In this podcast, we look at snapshots and their role in data protection strategy with Shawn Meyers, field chief technology officer (CTO) at Tintri.
We talk about how we define snapshots, the level of infrastructure at which they are taken, why snapshots are not backups, the effect of the granularity of snapshot on recovery performance, recovery point objective (RPO) and recovery time objective (RTO).
Meyers also talks about the limitations of snapshots, such as use in databases, and the effects on data growth.
Antony Adshead: What are snapshots and their benefits and limitations?
Shawn Meyers: The thing with snapshots is you’ve got to worry at what level you take them.
A snapshot is basically a point-in-time collection of a data point. So, in other words, I can do this at different levels, ie the OS [operating system], the VM [virtual machine], at storage level.
It’s a point-in-time collection that allows me to roll back in time or restore to that point in time.
I make sure I’m very clear about this: A snapshot is not a backup. You will find people who use snapshots as backups. A snapshot is something you can add to your toolbox, you can recover from, but it is definitely not a backup because a backup allows you to roll forward, roll back in time to find a specific time frame; a snapshot is a specific defined point-in-time.
There are different ways of doing snapshots and it depends on what storage technologies you have. The coolest thing I like to talk about is that you’re going to have a LUN [logical unit number] or volume snapshot where everything on that one volume is snapped at the same time. Other times, it’ll be a per-VM or per-object snapshot when it’s a smaller collection of subsets.
The more granular the snapshot, the better the recovery interval is from a perspective of what’s impacted versus the broader snapshot that’s a wider protection process.

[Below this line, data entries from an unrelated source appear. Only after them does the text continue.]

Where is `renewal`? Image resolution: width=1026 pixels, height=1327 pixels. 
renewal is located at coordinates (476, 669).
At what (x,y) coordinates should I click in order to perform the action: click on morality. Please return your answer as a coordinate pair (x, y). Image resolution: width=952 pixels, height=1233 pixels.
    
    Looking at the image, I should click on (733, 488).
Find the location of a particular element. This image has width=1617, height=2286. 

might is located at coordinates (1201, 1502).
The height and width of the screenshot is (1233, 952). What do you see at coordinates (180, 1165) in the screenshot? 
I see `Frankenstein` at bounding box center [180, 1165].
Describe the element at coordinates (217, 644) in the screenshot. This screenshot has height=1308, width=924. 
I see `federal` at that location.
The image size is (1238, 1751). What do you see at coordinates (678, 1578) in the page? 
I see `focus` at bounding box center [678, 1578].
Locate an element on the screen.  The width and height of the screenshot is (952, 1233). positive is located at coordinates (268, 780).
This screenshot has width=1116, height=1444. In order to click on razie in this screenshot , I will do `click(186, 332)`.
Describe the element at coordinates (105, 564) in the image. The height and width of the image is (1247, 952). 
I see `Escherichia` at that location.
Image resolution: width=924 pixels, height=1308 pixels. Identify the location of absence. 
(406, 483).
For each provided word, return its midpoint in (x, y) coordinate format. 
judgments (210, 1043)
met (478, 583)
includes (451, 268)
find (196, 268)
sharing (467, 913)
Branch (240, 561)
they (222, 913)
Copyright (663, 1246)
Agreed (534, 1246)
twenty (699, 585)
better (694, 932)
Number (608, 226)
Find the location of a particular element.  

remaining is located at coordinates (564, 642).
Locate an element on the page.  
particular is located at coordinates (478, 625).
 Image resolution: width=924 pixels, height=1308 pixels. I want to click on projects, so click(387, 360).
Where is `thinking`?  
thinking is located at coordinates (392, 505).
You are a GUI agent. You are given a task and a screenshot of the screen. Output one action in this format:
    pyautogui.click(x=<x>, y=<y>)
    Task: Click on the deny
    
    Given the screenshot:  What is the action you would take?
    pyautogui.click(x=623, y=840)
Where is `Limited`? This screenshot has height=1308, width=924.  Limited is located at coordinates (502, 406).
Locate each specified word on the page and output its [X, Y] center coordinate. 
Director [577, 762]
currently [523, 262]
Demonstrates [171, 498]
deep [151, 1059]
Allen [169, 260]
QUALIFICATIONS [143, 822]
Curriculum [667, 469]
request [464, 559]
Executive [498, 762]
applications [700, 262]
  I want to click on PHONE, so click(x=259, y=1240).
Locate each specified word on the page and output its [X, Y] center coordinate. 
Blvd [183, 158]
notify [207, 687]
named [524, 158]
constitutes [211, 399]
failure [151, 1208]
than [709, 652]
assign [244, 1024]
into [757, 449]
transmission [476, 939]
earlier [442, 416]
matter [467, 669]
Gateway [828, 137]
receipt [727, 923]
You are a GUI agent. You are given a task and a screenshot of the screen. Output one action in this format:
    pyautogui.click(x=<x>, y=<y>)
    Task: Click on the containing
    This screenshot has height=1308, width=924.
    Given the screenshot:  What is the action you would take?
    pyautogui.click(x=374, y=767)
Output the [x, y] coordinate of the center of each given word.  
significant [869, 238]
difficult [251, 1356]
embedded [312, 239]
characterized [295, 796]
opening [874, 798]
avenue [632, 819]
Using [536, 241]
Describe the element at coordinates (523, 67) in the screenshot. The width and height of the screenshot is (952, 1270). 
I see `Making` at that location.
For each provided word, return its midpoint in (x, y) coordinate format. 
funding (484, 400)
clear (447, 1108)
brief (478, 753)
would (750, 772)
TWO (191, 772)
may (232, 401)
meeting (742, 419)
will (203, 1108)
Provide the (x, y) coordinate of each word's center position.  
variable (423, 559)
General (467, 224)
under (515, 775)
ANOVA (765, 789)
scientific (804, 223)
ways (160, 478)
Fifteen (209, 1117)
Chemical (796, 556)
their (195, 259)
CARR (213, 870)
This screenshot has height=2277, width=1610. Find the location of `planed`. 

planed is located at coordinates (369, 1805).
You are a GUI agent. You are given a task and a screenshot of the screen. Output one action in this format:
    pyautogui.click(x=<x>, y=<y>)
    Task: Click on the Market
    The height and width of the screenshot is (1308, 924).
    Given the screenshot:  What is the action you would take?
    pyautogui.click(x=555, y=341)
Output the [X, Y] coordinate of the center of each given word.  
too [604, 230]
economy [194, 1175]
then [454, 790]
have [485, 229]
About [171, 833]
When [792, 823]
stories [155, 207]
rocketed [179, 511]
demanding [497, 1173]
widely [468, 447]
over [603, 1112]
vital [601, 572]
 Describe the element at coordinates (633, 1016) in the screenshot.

We tend in storage to use snapshots a lot for replication such as replicating data to a different site, so I take a snapshot and I replicate it. I still have that snapshot to roll back and recover from.
Shawn Meyers, Tintri
There are limitations, of course. Most of your databases are going to be in a locked state, so I can’t roll forward or roll back by transaction logs.
Also, data growth. That’s one of the biggest things out there. I have snapshots that as I make changes I have data growth. If I have a block that’s been written to and I take a snapshot, write to it again, take another snapshot again, all that data is stored.
That’s one of the biggest things limitations-wise, that we pay attention to the data growth from the snapshots, and the more granular the snapshot becomes, the less storage impact there is. So, the wider the snapshot, the more impact versus the more granular, the less impact.
Adshead: What is best practice for snapshots and how do they fit with a comprehensive data protection strategy?
Meyers: Snapshots should be part of every data protection strategy. And of course it comes down to that you have to go back to the drawing board.
We go back to our RPO – our recovery point objective – and our RTO – recovery time objective. We sit down and figure those out and how our technologies work with the snapshots to meet those needs.
[We also have to take into account] data stored in other locations. We also have to worry about impacts on production because a lot of time we use snapshots for backups today.So, we take a snapshot, I attach that snapshot to the backup system and do the backups there. That way, I’m not having any any performance impact on my production system for that backup.
Same thing as replication. I do the snapshot and I do the replication on the back side so I’m not replicating the active data so in my production system I’m not impacted.
One of the best things about snapshots is that I offload things at the storage layer away from the OS level so now production doesn’t get impacted as I’m doing production.
Of course, knowing when I need to recover to – ie, talking about recovery point; how much data can I lose versus how much data do I need, how fast I need it back online. I always describe that as being like a knob – you turn it up to where you want to and the fun part about when you turn the knob and get a smaller RPO and RTO, my costs tend to go up.
So, if I can live with less processes or longer RPOs and RTOs my costs go down. If I go up into the sub-minute or sub-second, my costs seem to go up stratospherically and make it more expensive.
It comes down to designing your strategy, how much money you have, to figure out what you can do. Or, you figure out what you want and how much it will cost. You have to go back and forth and weigh the pros and cons. Because just like everything else, it’s a business decision for your organisation to determine how much money you’re willing to invest in your data strategy.
I’ve worked as a consultant for a long time in the past, and I’ve worked with companies who lost datacentres, and their idea and take on data protection strategies is different from those who have never had a massive data loss.
There’s always going to be something to worry about, and if you’ve never had a data loss issue it means you’re just lucky; it’s going to happen some point in the future, so make sure you spend time on your data protection strategy.
For me, snapshots is one of the most critical parts of it, to know how I’m going to do it, where I’m going to store the data, how frequently and then what my recovery process is.
One of the greatest benefits of snapshots is my recovery time. If I’m using backups, a lot of the time I have to spin it back up and it takes some time to rehydrate. With snapshots, I can usually recover that object, that VM, whatever it is, in minutes if not seconds and get the system back up to, again, lower your RTO processes.